## [What is needed]
Scan the records for lines with the word "computer", and copy every such line.

## [Stored data]
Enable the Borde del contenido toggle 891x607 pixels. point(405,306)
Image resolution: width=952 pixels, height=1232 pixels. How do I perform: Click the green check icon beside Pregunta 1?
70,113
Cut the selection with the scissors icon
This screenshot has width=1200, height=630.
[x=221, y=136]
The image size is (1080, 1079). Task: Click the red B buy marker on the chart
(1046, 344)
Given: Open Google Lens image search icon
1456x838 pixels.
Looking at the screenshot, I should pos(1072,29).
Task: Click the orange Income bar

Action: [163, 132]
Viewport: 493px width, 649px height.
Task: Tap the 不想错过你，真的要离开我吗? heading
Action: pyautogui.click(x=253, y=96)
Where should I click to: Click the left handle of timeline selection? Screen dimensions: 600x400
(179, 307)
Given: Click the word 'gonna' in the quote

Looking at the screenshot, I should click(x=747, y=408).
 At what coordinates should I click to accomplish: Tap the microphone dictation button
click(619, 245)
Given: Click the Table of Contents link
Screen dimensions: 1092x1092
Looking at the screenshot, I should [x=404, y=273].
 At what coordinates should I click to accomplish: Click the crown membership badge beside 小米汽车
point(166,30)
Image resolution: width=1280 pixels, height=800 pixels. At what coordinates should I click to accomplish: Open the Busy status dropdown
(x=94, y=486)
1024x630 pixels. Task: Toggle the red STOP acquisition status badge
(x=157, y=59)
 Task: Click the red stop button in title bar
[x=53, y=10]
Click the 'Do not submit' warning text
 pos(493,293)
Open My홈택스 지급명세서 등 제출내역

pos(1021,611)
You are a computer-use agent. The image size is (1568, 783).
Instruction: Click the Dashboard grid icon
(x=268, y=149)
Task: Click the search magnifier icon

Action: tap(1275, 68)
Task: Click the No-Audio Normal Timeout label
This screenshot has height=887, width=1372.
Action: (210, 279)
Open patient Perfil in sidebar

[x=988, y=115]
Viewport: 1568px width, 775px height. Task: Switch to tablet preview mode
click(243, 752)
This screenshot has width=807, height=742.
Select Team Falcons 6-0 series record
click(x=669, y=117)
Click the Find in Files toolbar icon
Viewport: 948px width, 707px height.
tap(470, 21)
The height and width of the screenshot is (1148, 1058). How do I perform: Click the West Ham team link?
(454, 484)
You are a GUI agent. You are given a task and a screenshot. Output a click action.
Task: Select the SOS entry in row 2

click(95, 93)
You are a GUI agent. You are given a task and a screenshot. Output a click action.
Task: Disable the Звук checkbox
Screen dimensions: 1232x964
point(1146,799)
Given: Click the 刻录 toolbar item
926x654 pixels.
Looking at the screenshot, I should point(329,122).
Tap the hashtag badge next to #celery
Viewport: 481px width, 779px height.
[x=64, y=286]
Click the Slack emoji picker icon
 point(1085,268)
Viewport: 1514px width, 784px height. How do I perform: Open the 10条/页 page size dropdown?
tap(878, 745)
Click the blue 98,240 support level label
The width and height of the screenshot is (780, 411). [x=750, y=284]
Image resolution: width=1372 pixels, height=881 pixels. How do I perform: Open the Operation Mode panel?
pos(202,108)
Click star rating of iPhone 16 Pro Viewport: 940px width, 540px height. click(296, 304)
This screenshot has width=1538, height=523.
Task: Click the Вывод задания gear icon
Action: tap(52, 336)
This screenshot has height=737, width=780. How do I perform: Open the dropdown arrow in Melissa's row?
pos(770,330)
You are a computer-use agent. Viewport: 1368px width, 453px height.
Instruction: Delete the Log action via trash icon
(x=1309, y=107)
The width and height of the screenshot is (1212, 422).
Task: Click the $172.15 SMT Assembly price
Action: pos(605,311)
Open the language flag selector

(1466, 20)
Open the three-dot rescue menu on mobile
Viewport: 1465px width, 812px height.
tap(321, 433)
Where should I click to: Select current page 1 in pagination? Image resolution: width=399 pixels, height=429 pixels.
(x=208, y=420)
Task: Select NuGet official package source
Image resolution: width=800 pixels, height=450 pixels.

## [Answer to the problem]
You are a computer-use agent. The image size is (1568, 783).
You are a computer-use agent. Viewport: 1368px width, 453px height.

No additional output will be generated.